The author, an ex gang unit detective, gives the reader a behind-the-scenes look at the gangs from a police perspective. From cultivating informants to befriending the gang members and leaders themselves, the author spins a fantastic tale of what it's like to go against some of the toughest, meanest gangsters on the streets.

This book is full of stories of various crimes and criminals, as well as a peek into the author's emotional state while working the streets. It was a great read.

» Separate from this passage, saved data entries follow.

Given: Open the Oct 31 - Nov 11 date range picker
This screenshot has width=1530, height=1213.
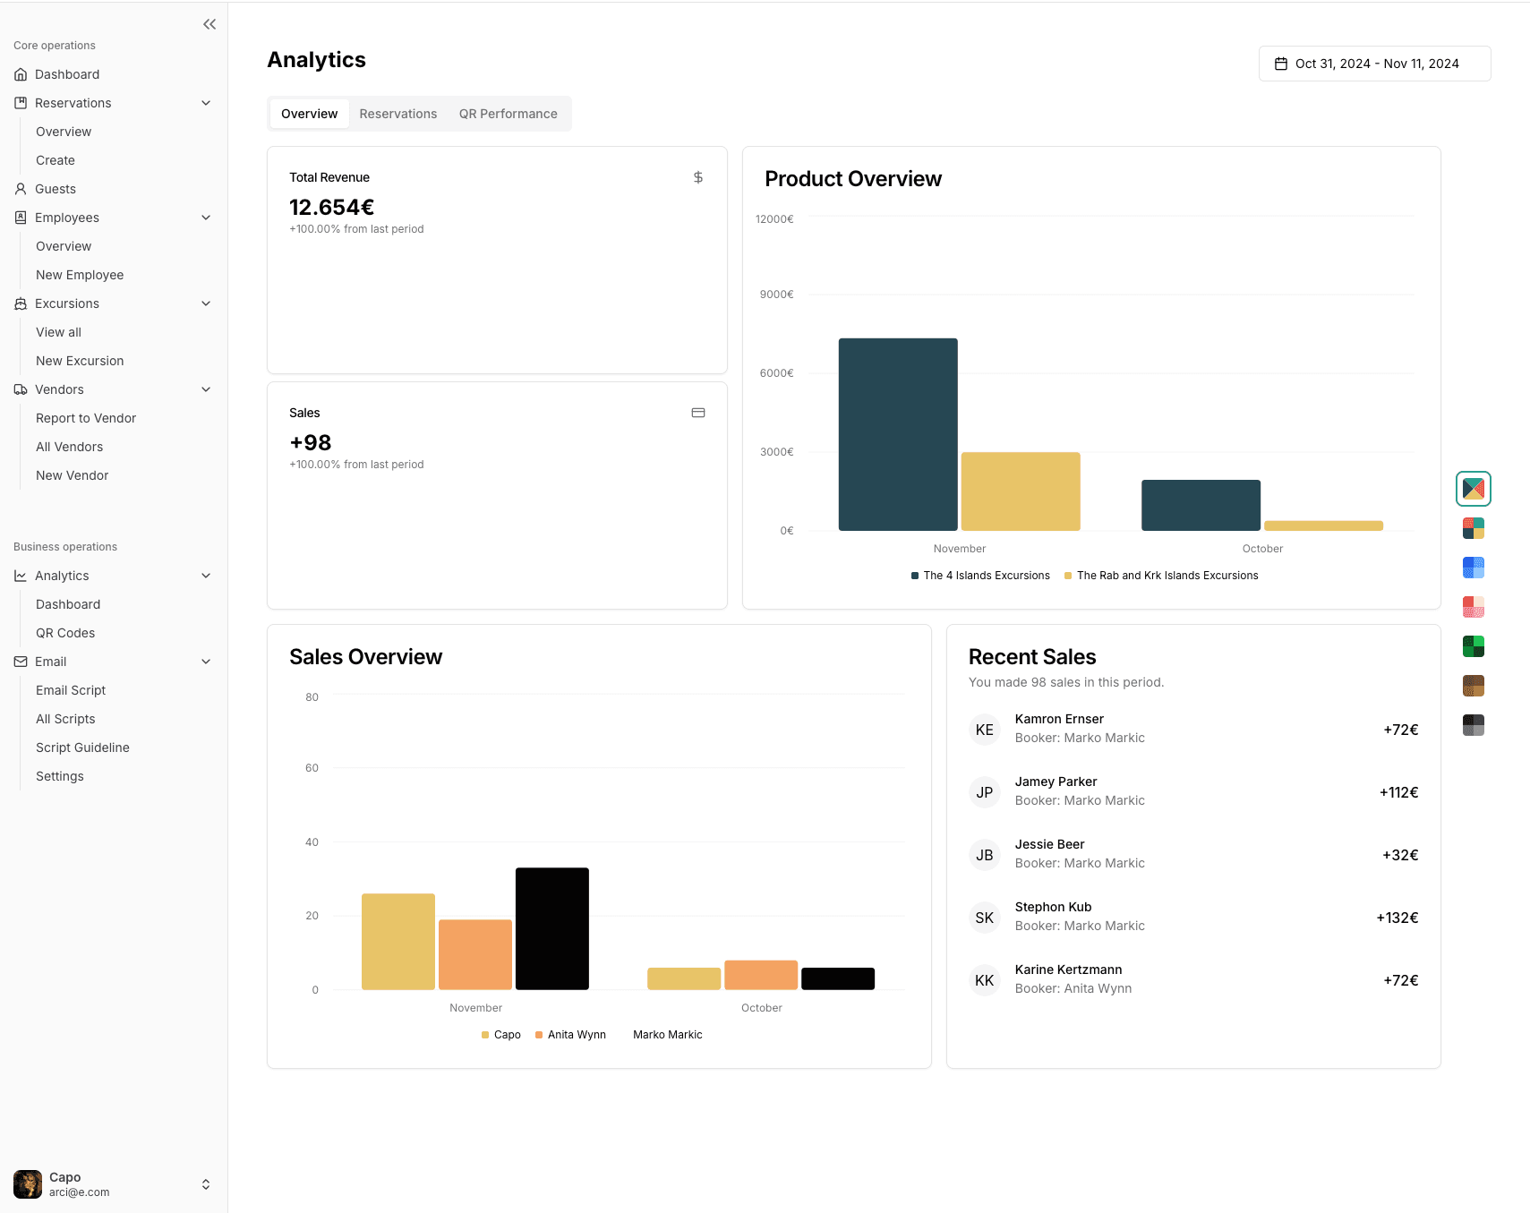Looking at the screenshot, I should coord(1374,64).
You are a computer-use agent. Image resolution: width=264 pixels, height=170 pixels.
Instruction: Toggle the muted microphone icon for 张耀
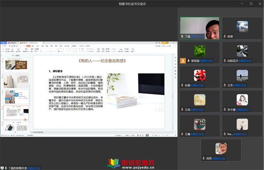(224, 36)
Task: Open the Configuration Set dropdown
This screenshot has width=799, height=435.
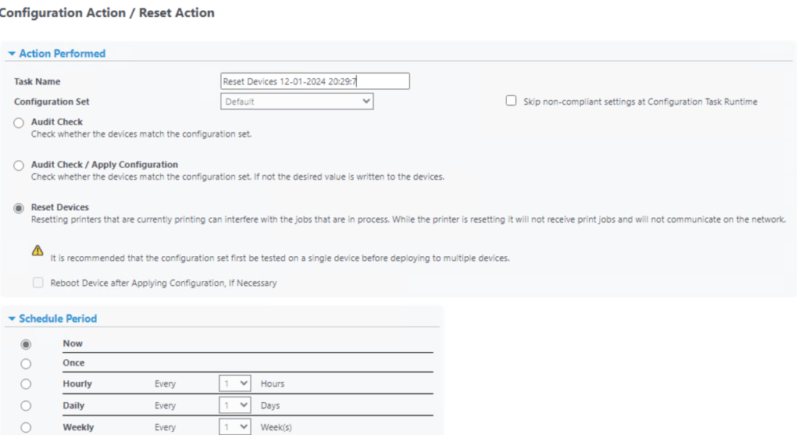Action: pos(297,102)
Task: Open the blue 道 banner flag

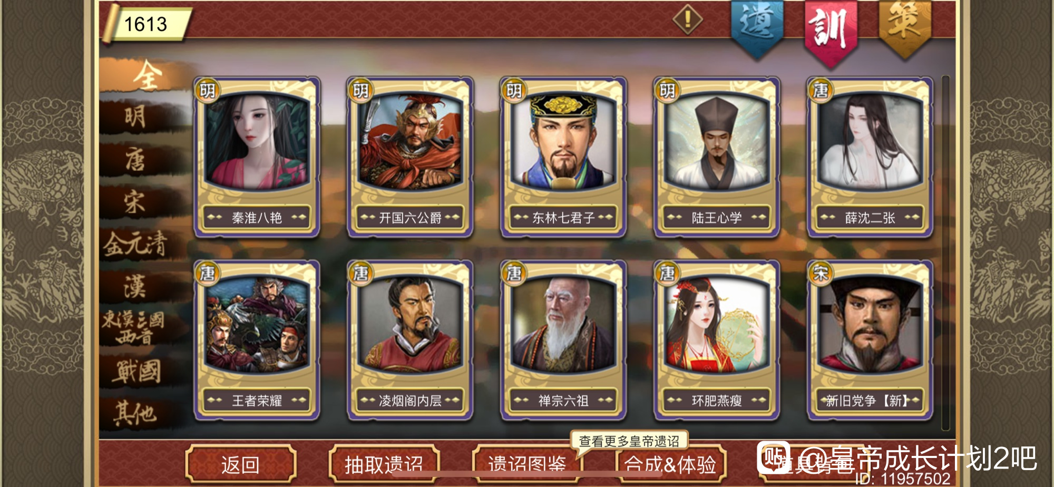Action: point(757,27)
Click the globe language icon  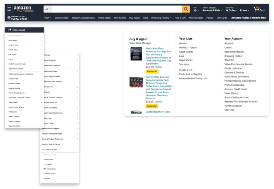[195, 11]
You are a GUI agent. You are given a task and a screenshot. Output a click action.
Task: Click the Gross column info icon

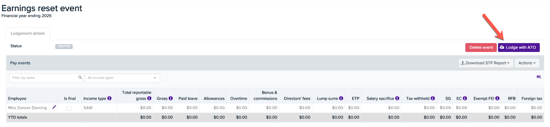[x=171, y=98]
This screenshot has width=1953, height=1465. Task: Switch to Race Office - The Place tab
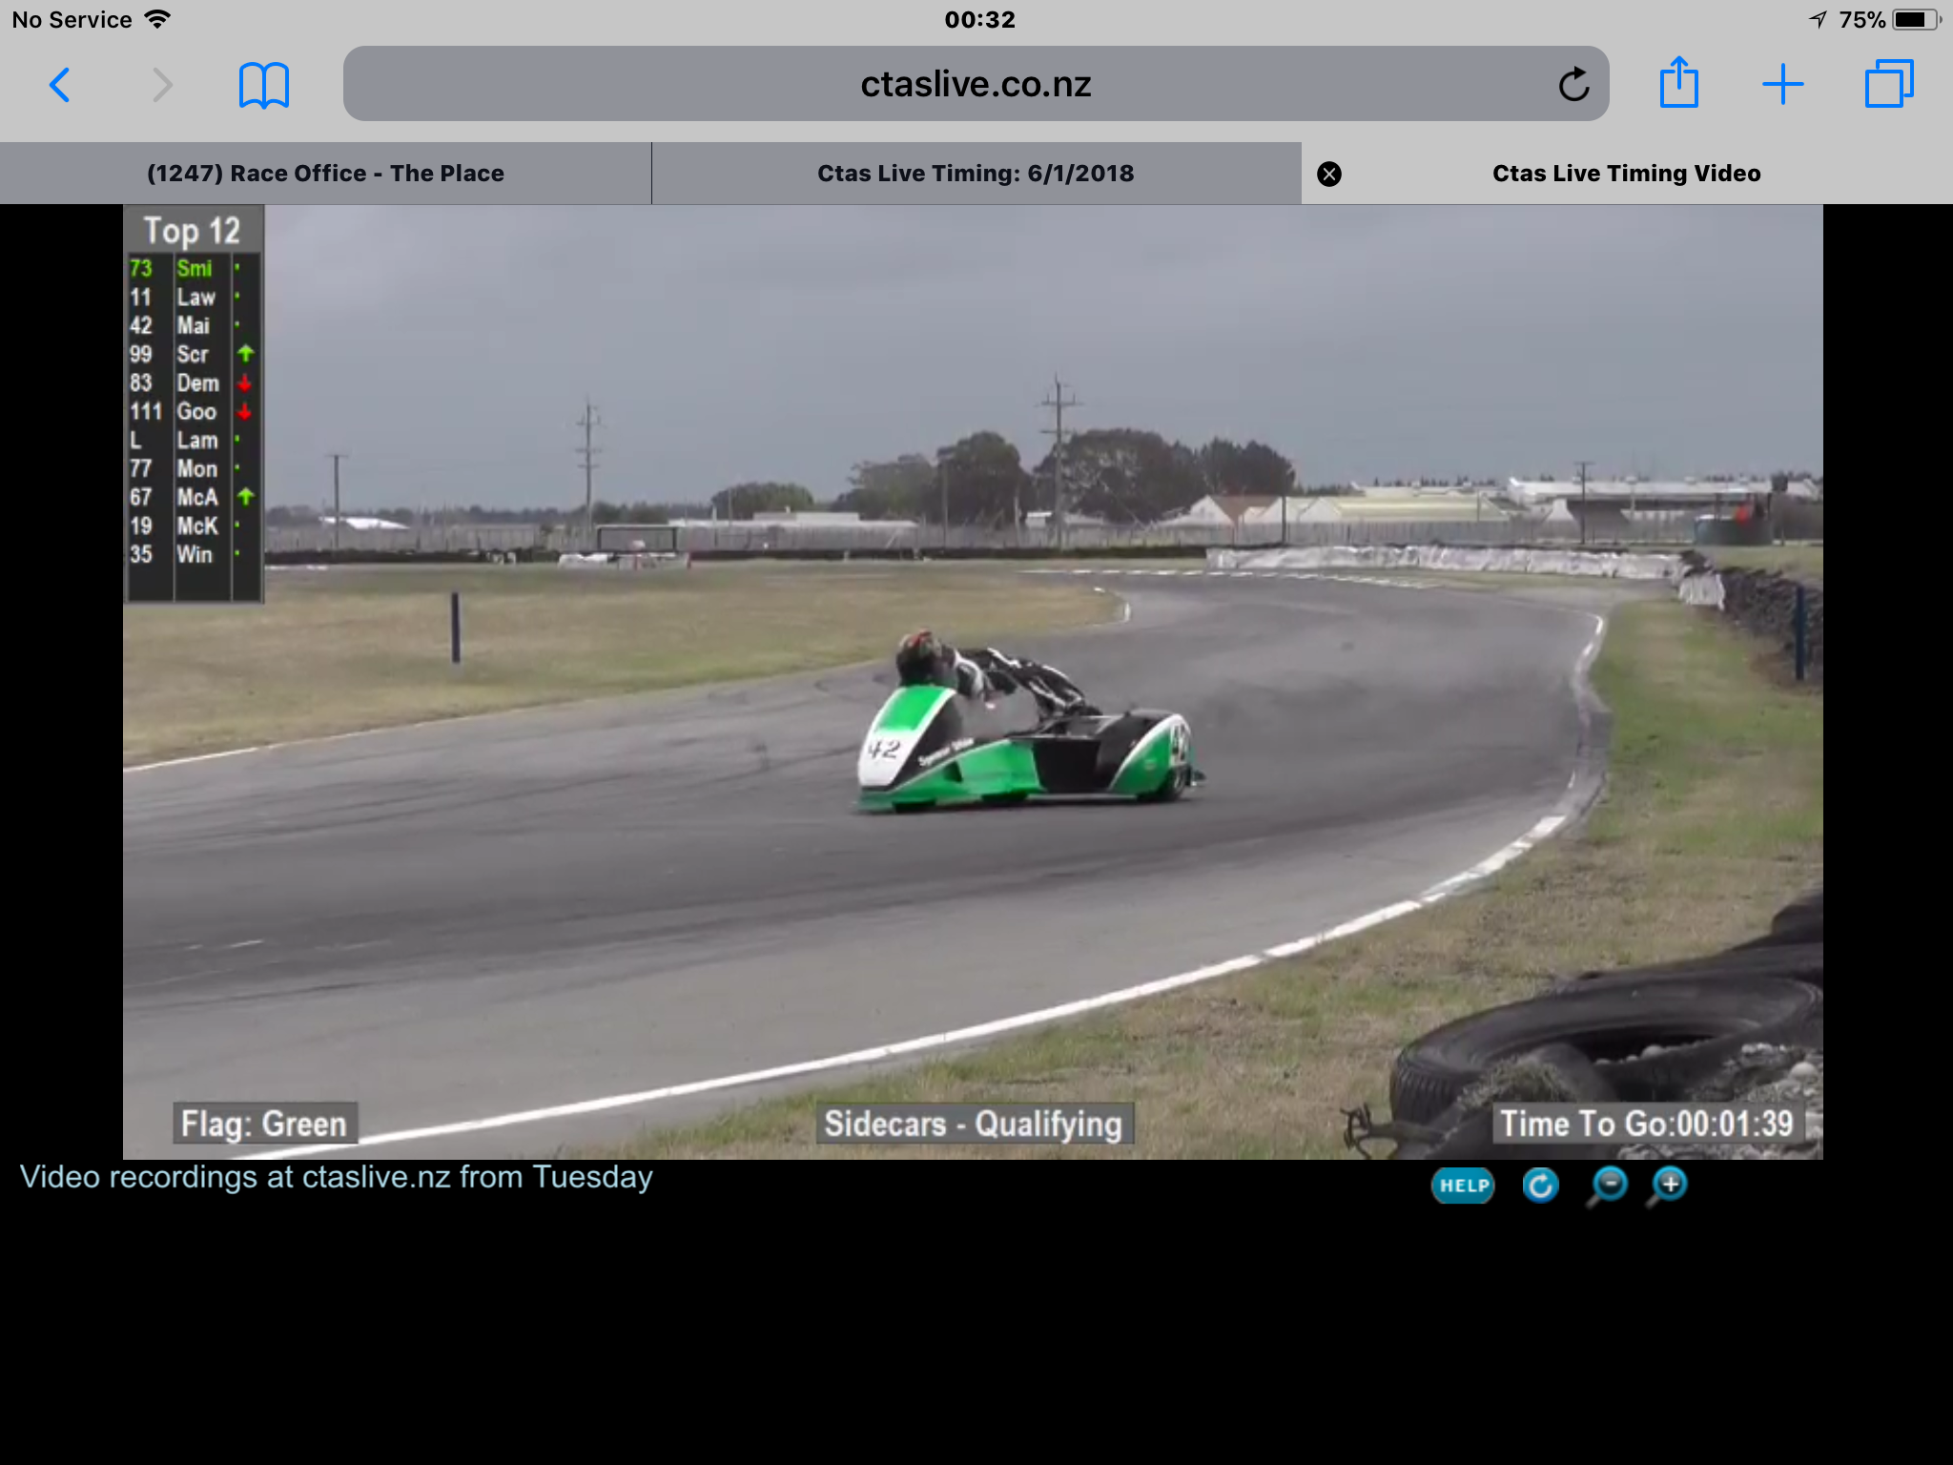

11 of 13 people found the following review helpful
1.0 out of 5 stars Whining, sniveling, worst example of police officer I've seen Feb. 27 2014
By cjisanaleut - Published on Amazon.com
Format:Kindle Edition
I started Street Creds, anticipating a really good read, but within the first few pages, I saw that the author is an example of some of the worst officers I've ever worked with. He attempts to make himself look good with the use of profanity both in his work and describing his family (and yes, I come from a very politely stated-dysfunctional family too), puts everyone he works with down in one manner or another and portrays himself as the only one who could possibly get the job done. I tried-really, TRIED to read this book, and then gave it to my husband-another retired police officer-with no further introduction than to tell him the author is an officer himself. He eagerly took the book to read and actually got further than I did. He came in, asked if I remembered an officer Dave Smith-I didn't work with him, he was in prison (murder) before I came on the dept-however, my husband stated he reminded him strongly of him-a know it all blowhard who has to put everyone down to look good himself. Neither of us could bear to finish this book. Fortunately, I got it on my Prime membership for free, and I'm REALLY hoping I got the other book for free, cause I'm deleting it off my Kindle as well. Won't even TRY to read it. Don't waste your time, and PLEASE don't judge all other police officers by this poor excuse for one! There are some great authors out there who write books-good books-and are retired police officers-look for them. Anne Rule writes true crime, and she's excellent. Fortier? Forget him!
6 of 6 people found the following review helpful
5.0 out of 5 stars As gritty as real as his other books Feb. 13 2013
By April Alexander-Peck - Published on Amazon.com
Format:Kindle Edition|Verified Purchase
I recently read and reviewed Zach Fortier's books Curbchek and Curbchek Relaod. I have the same high praise for this book as well. Written in short but riveting,detailed chapters; the author gives enough information to cut to the meat of the story and yet be very descriptive of the situations and emotion involved. However, I would not recommend this book to people who are extremely sensitive to situations involving child abuse or sexual assault against children. The author's intent to educate about the psychological and emotional trauma and the effects it has on law enforcement officers was certainly accomplished. I now have a better understanding of why law enforcement officers can seem so detached. Definitely a good read!